Arrow-right Camera
The Spokesman-Review Newspaper

The Spokesman-Review Newspaper The Spokesman-Review

Spokane, Washington  Est. May 19, 1883
Cloudy 41° Cloudy
News >  Health

Nonprofit for adults with disabilities left scrambling after rent nearly doubled: ‘The worst-case scenario is, we go away’

By Nina Culver For The Spokesman-Review

Project ID, a nonprofit organization that provides programs for adults with intellectual and developmental disabilities, is searching for a new home after recently learning that their landlord wants to nearly double their rent.

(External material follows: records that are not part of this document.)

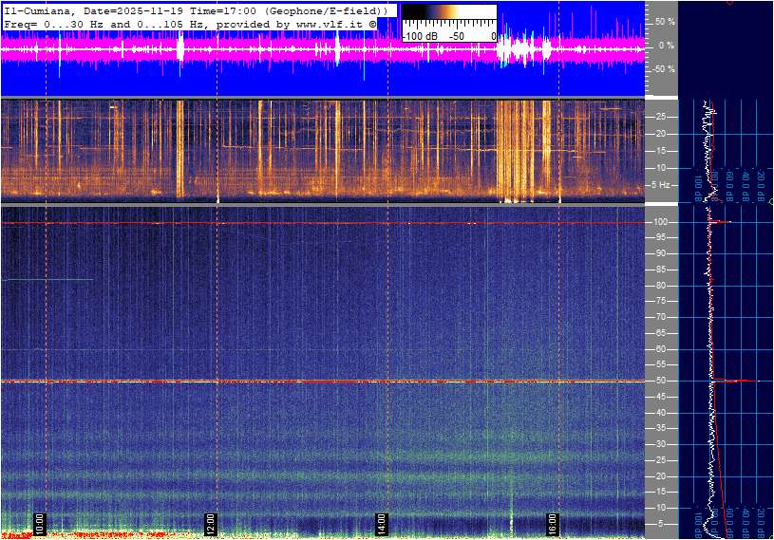Click the red 100 Hz line in spectrogram

(x=323, y=223)
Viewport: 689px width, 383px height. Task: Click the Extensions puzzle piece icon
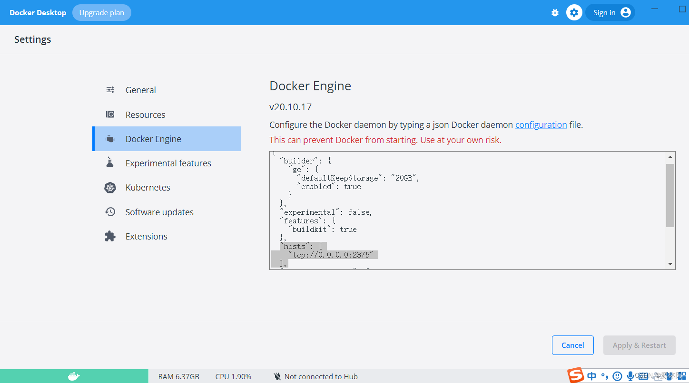tap(110, 236)
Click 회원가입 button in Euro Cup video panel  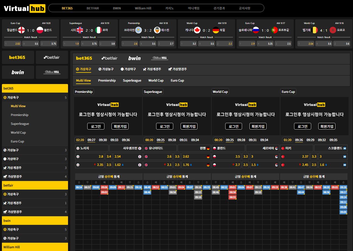pyautogui.click(x=327, y=126)
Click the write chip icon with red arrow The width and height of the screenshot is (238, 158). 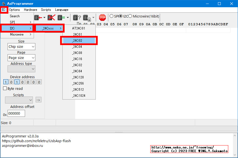(x=38, y=18)
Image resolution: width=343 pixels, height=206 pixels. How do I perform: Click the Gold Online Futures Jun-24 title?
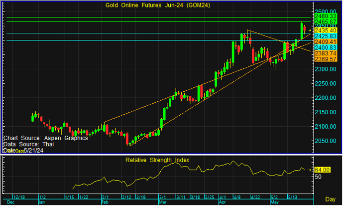coord(158,5)
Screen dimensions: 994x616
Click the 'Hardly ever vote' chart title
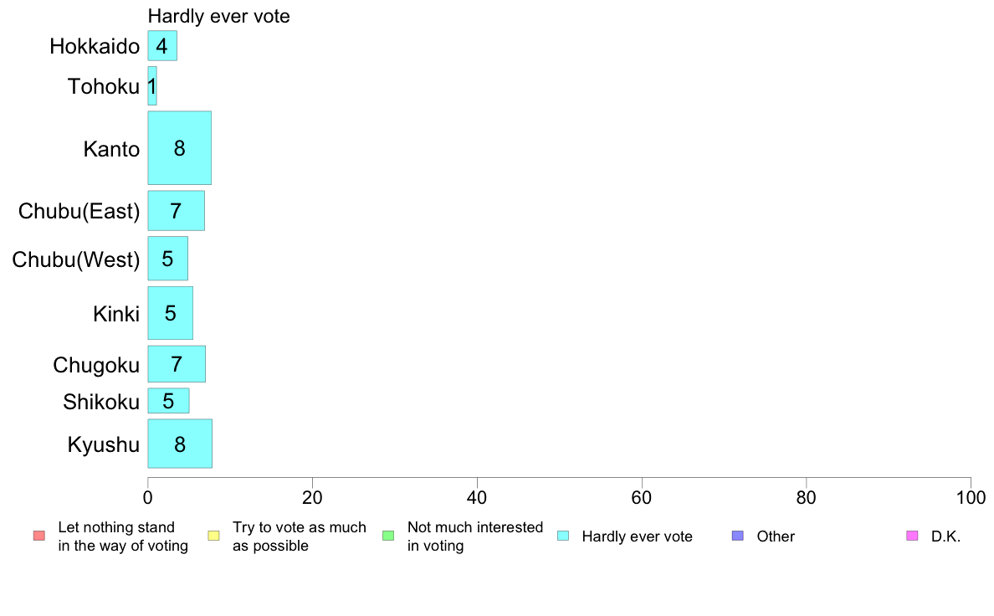pos(218,16)
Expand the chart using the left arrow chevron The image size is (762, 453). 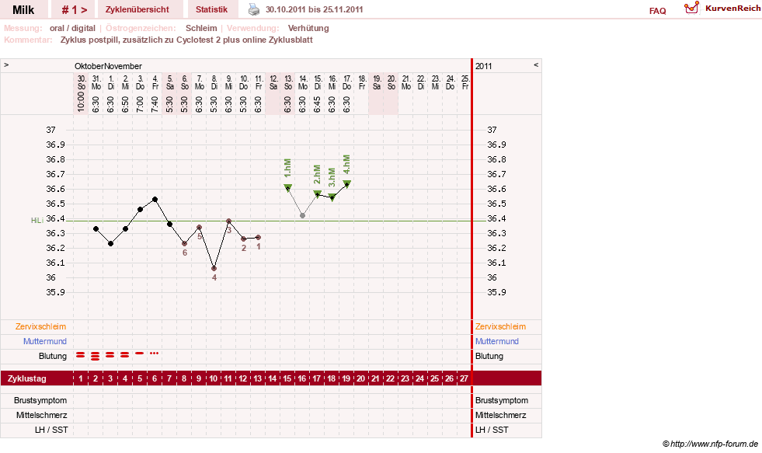click(x=6, y=64)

Under their current five-year lease, which ends on Jan. 31, Project ID pays $3,331 a month, which includes property taxes, insurance and things like snow removal.

Executive Director Bob Hutchinson said his board offered to pay $4,000 a month for the first year of a new five-year lease, with the amount going up $100 per month each year after that. The board also offered to take over snow removal and parking lot maintenance.

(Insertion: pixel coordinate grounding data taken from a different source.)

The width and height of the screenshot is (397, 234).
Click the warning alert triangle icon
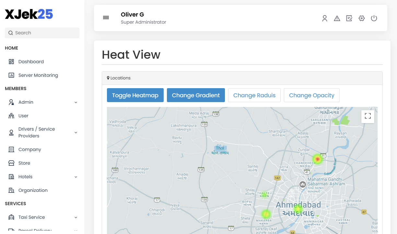tap(337, 18)
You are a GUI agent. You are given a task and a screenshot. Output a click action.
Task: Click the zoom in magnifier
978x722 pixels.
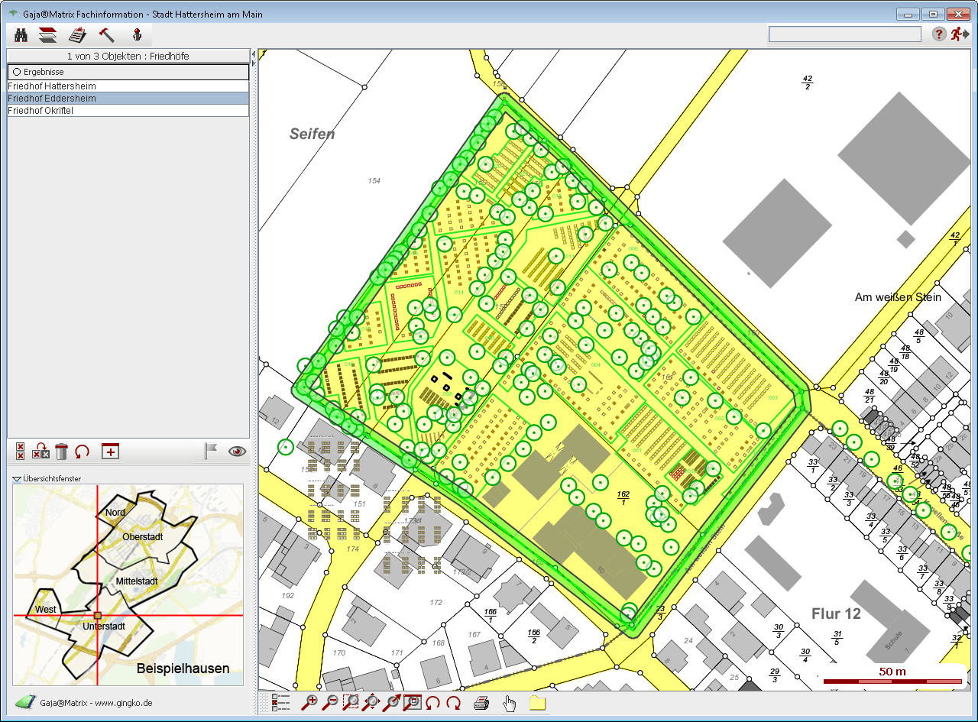pos(310,703)
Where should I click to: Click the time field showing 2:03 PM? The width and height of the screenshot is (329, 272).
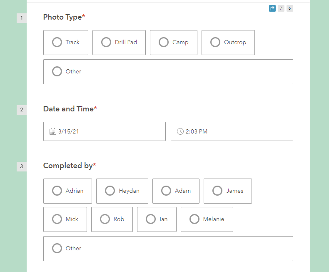point(232,131)
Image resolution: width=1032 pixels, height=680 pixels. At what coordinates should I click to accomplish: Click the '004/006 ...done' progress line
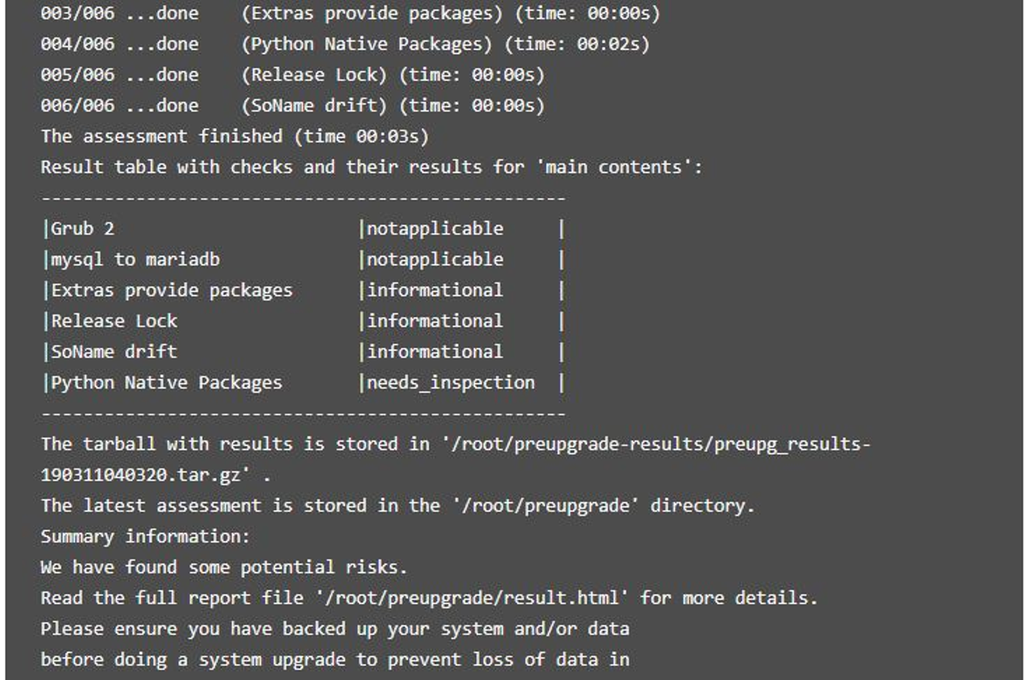120,44
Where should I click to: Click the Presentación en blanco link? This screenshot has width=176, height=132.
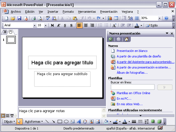[x=132, y=51]
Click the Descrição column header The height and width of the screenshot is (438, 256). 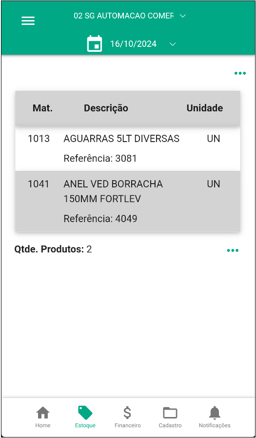(x=106, y=108)
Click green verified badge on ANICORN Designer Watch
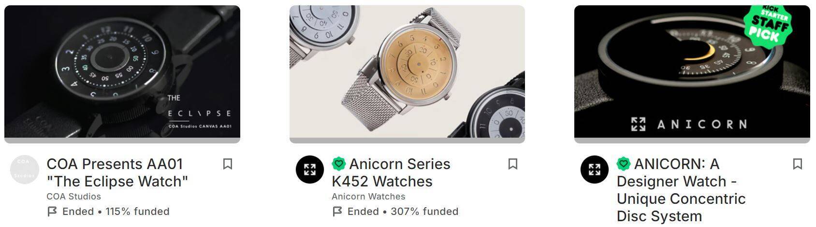 tap(624, 164)
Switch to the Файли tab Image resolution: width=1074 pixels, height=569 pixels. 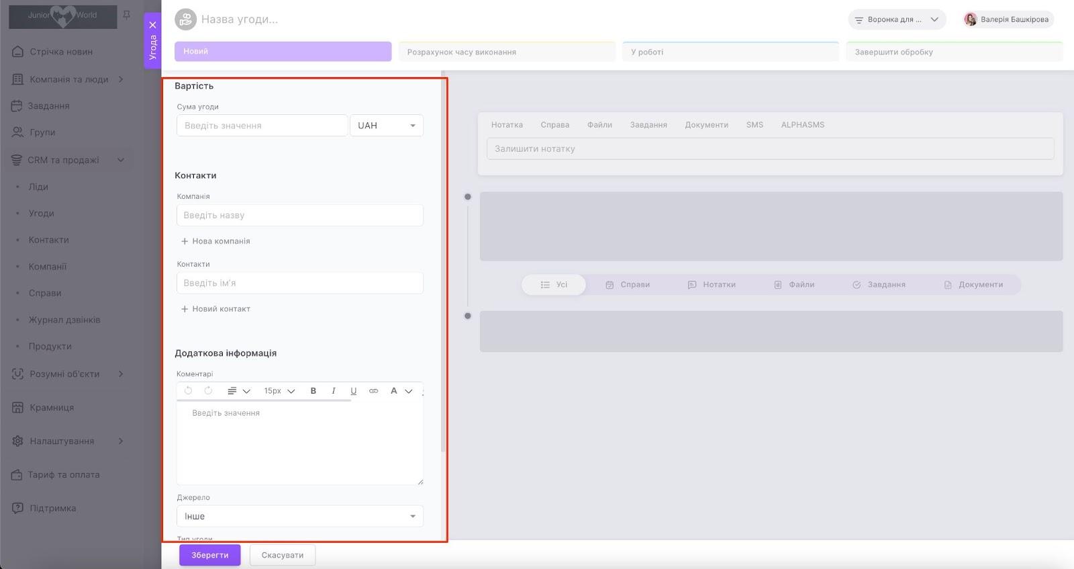[599, 125]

“I was trying to reduce costs,” Hutchinson said. “I offered a 20% increase, which I thought was a fair increase.”

Landlord Jessey Nagra of AJR LLC countered with an amount of $65,000 the first year, not including insurance or property tax, with the amount increasing by about $13,000 a year after that. “I can’t afford that,” Hutchinson said. “There’s just no way we can.”

Hutchinson said he doesn’t even know how much extra the property tax and insurance would be on top of the sharply increased rent. “That could easily be $90,000,” he said of the total annual cost. “In many ways, it’s like tripling our rent.”

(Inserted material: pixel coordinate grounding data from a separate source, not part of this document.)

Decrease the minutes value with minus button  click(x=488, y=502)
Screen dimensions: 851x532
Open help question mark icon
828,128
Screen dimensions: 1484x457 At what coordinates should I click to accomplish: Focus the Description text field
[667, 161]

In a letter, Nagra said he believes that Project ID’s offer amounts to less than half the fair market rental value for the building.

“The above is a reasonable proposal, given that we are a for-profit business and still proposing to receive below fair market value for the first three or five years and incrementally reaching the lowest fair market value by year four,” he wrote.

Nagra said he thinks the incremental increases to reach fair market rent are fair, and that his company is not a nonprofit.

“Obviously, we have to make money,” he said. “We can’t lose money.”

The building at 4209 E. Pacific Ave. had been a movie theater that was then used as a church. It sat vacant for several years before Project ID moved in.

The nonprofit was started as a way to offer social, recreation and work opportunities for adults with disabilities.

“The idea was to create a safe place where people can gather,” Hutchinson said.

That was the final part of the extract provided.